The superintendent also referenced Busby's role in a legal action brought by the City against the School Department which resulted in the finance director and School Committee being directed by the court to "adopt and adhere to a balanced school budget for fiscal year 2011."
Busby was also directed to prepare a corrective action plan that limited spending to amounts "actually appropriated for fiscal year 2011 and otherwise complies with all statutory requirements."
Donoyan, who arrived in the district in September of 2011 after former Superintendent Robert Gerardi took a job in Massachusetts, said the amended budget resulting from the court action was based "upon your figures and your forecasts," Donoyan said. Rather than “limiting spending to the amounts actually appropriated, as depicted in your amended budgets, the education department actually spent substantially more money than was appropriated,” Donoyan wrote.

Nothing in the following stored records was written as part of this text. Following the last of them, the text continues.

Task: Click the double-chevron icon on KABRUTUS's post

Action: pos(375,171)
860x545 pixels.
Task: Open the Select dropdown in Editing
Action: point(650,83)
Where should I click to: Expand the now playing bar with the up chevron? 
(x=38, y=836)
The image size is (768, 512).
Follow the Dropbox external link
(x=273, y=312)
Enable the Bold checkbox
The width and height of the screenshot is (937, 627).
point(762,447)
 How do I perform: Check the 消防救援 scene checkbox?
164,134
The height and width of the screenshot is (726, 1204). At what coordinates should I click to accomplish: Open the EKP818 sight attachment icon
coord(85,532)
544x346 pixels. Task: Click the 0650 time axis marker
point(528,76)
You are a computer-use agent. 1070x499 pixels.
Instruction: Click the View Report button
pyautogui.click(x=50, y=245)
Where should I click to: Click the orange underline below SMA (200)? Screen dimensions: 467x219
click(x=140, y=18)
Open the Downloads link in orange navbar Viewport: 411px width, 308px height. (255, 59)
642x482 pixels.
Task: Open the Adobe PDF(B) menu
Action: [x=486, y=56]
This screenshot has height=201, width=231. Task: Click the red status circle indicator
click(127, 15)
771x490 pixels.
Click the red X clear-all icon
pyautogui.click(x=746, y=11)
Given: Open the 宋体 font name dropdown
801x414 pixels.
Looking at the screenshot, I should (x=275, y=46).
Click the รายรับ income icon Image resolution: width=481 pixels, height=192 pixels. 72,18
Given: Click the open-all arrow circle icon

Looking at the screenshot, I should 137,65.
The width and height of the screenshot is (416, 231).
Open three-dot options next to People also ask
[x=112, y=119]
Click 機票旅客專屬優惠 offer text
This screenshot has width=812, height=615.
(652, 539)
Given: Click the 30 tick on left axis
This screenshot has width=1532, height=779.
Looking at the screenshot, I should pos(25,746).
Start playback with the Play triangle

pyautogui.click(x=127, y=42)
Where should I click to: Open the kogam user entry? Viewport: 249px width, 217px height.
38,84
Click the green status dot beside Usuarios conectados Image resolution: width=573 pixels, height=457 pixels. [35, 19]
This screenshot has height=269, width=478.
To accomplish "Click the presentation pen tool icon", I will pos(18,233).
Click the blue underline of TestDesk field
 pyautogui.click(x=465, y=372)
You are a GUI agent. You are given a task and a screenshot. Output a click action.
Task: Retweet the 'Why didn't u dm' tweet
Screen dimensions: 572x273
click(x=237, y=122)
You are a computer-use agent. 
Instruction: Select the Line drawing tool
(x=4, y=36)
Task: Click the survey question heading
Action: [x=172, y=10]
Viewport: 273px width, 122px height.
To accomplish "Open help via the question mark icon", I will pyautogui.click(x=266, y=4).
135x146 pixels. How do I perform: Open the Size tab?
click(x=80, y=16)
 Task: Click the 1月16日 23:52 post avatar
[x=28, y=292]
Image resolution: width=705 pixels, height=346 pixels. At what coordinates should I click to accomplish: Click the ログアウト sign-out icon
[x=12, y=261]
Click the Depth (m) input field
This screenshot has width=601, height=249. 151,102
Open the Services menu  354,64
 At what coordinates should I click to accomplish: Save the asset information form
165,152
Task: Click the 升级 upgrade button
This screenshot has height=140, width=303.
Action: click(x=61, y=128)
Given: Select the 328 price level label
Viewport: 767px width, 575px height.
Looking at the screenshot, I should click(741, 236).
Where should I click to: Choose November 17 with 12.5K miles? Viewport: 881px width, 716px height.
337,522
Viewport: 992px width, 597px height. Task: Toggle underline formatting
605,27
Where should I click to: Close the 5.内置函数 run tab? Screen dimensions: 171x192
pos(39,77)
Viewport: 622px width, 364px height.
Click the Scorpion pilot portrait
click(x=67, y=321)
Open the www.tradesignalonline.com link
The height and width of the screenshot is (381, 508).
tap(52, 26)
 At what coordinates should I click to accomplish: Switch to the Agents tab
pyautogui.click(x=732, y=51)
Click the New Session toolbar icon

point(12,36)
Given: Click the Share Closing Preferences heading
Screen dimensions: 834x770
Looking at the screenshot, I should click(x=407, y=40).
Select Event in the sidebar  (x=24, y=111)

“Throughout the first half of fiscal year 2012 you assured the superintendent and school committee that the 2012 budget was balanced, that is, spending for the fiscal year would be limited to the amounts actually appropriated. You were incorrect again,” Donoyan said. “The projected deficit for the fiscal year 2012 is $7.3 million. Your failure to recognize this gross disparity between the expenditures and revenues is obviously unacceptable,” the letter stated.
Donoyan said the city was subsequently required to pay for an independent review of the books and records of the education department that after many weeks of review found that “rather than having sufficient revenues to cover expenses for the balance of fiscal year 2012 (ending June 30), the Woonsocket Education Department will likely run out of money in approximately one month, or three months before the expiration of the current fiscal year,” Donoyan wrote in her recommendation.
“As a result there is little if any latitude to cut expenses or seek increases in revenue to avoid a collapse of the school system or bankruptcy for the city,” Donoyan stated.
The superintendent also pointed to Busby's estimate that a reduction of kindergarten classes to half-day would save money as also incorrect. The department did not save the money projected by Busby under the change for Fiscal 2011, a factor contributing to the deficit that year.
Busby was also required under her position to file specific financial reports and statistical data in preparation of the fiscal budget, filings Donoyan said Busby did not complete for six different reports to the IRS, the State of Rhode Island, the City of Woonsocket, and others.
And, finally, Donoyan pointed out that the school department had never agreed to the $12,000 fee Busby's job search agency required as part of her hiring and noted department was to have been repaid the sum by Busby after she was a hired. A repayment arrangement with the school department was to be set up, according to Donoyan. “You never arranged for the repayment and to this date you remain indebted to the department for the full amount of $12,000,” Donoyan said.
“Each of the separate items described above is sufficient cause to terminate your employment. Collectively, they amply demonstrate your failure and inability to perform the duties of your office,” Donoyan noted.
The letter concluded with Donoyan notifying Busby that the School Committee would consider her termination on Wednesday and stating the options for it to be heard in open or closed session and her rights to legal counsel and a formal hearing.
Before the committee's vote, Ackerman asked Donoyan several questions about Busby's assertions that a small surplus would be realized in 2011 and her projection, as that budget ended, that a surplus in the range of $400,000 could be expected. He also reviewed Busby's later assurances to Donoyan about the 2012 budget and her indications that “everything would be OK.” Ackerman concluded by noting the repayment of the $12,000 awarded to Busby's employment agency remains outstanding.
The members of the School Committee subsequently voted unanimously and without further comment to approve Donoyan's recommendation.